• [ENTRIES PROVIDED]:
▽
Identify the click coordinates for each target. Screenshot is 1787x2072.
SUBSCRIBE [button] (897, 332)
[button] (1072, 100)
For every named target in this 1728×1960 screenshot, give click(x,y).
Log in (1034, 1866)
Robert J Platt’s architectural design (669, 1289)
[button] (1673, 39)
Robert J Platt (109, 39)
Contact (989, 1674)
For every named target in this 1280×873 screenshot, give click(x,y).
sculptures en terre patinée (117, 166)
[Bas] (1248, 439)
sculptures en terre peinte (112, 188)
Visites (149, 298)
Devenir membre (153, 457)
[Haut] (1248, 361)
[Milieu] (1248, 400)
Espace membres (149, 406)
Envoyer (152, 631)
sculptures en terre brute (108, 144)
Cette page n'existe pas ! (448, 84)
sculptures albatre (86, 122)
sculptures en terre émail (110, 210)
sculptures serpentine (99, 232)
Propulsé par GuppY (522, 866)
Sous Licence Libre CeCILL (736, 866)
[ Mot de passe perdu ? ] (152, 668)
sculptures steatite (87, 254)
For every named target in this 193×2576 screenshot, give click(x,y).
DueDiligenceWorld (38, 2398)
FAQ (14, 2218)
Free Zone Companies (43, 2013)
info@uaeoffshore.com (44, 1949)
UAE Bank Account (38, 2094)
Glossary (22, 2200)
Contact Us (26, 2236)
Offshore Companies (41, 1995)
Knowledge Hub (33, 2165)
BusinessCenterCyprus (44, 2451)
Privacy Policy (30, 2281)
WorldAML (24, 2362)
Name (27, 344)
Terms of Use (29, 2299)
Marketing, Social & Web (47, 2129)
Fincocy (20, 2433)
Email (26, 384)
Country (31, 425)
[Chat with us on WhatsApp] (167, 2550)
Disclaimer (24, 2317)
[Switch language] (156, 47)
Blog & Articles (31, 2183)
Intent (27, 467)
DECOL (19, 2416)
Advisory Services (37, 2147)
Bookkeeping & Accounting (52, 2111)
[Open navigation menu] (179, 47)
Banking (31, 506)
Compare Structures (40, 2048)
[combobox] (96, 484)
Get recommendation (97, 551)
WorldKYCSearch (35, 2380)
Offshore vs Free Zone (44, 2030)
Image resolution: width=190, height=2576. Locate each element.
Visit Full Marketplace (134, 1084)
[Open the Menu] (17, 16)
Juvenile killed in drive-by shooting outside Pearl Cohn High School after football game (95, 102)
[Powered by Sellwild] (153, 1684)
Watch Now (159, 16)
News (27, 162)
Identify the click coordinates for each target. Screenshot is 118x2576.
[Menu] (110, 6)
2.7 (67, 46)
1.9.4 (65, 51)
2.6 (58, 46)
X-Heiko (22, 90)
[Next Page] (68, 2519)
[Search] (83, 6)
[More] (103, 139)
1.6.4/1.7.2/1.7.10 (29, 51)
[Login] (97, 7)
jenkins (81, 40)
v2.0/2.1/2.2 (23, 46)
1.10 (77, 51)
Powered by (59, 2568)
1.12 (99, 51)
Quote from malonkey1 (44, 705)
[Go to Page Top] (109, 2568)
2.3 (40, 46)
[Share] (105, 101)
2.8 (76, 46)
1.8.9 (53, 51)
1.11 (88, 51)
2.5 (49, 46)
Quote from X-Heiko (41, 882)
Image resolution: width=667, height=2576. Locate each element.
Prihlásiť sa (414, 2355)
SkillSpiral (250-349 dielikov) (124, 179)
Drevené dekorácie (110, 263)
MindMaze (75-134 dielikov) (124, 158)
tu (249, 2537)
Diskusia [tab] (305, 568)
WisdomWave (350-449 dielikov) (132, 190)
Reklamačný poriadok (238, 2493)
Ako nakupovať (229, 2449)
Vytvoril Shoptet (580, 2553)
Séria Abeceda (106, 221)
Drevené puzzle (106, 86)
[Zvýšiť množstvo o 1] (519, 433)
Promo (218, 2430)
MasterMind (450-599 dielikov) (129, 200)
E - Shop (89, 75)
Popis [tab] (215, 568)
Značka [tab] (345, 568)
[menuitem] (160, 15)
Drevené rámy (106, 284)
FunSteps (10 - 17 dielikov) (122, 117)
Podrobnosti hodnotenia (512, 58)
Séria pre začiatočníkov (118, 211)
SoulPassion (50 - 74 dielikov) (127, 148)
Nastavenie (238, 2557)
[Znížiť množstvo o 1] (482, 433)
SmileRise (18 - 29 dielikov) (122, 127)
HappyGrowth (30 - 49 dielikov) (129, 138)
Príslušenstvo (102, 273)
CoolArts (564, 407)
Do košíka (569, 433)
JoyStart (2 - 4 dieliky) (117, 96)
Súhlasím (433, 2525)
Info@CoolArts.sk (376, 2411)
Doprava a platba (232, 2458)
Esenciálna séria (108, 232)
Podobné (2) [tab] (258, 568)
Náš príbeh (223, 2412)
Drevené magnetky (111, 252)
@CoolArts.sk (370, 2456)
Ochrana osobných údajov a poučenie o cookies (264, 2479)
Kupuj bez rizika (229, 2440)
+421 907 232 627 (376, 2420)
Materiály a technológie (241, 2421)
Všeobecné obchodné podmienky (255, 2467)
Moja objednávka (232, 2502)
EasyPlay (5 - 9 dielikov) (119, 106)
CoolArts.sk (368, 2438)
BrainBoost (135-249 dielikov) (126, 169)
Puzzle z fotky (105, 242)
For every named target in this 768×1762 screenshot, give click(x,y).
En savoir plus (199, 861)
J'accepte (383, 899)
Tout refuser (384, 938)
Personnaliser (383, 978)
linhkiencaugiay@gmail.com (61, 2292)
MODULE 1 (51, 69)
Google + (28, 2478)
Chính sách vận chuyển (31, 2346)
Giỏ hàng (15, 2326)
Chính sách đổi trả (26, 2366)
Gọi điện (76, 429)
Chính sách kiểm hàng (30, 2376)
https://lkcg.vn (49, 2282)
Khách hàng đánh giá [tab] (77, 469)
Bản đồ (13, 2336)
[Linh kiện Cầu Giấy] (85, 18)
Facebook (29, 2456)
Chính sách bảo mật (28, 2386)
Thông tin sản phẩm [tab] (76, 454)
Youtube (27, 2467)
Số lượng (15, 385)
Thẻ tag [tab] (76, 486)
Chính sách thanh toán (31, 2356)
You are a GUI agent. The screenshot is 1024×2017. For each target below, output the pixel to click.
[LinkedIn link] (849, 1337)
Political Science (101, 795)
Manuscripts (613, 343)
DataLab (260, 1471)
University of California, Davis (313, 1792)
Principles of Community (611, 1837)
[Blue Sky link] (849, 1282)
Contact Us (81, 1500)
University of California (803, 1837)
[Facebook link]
△
All that belongs in the answer is an exact copy of the lines from the start of the records above through the line with "[Haut] (1248, 361)".

• [REPLY]:
Identify the click coordinates for each target. Screenshot is 1787x2072.
SUBSCRIBE [button] (897, 332)
[button] (1072, 100)
For every named target in this 1728×1960 screenshot, give click(x,y).
Log in (1034, 1866)
Robert J Platt’s architectural design (669, 1289)
[button] (1673, 39)
Robert J Platt (109, 39)
Contact (989, 1674)
For every named target in this 1280×873 screenshot, give click(x,y).
sculptures en terre patinée (117, 166)
[Bas] (1248, 439)
sculptures en terre peinte (112, 188)
Visites (149, 298)
Devenir membre (153, 457)
[Haut] (1248, 361)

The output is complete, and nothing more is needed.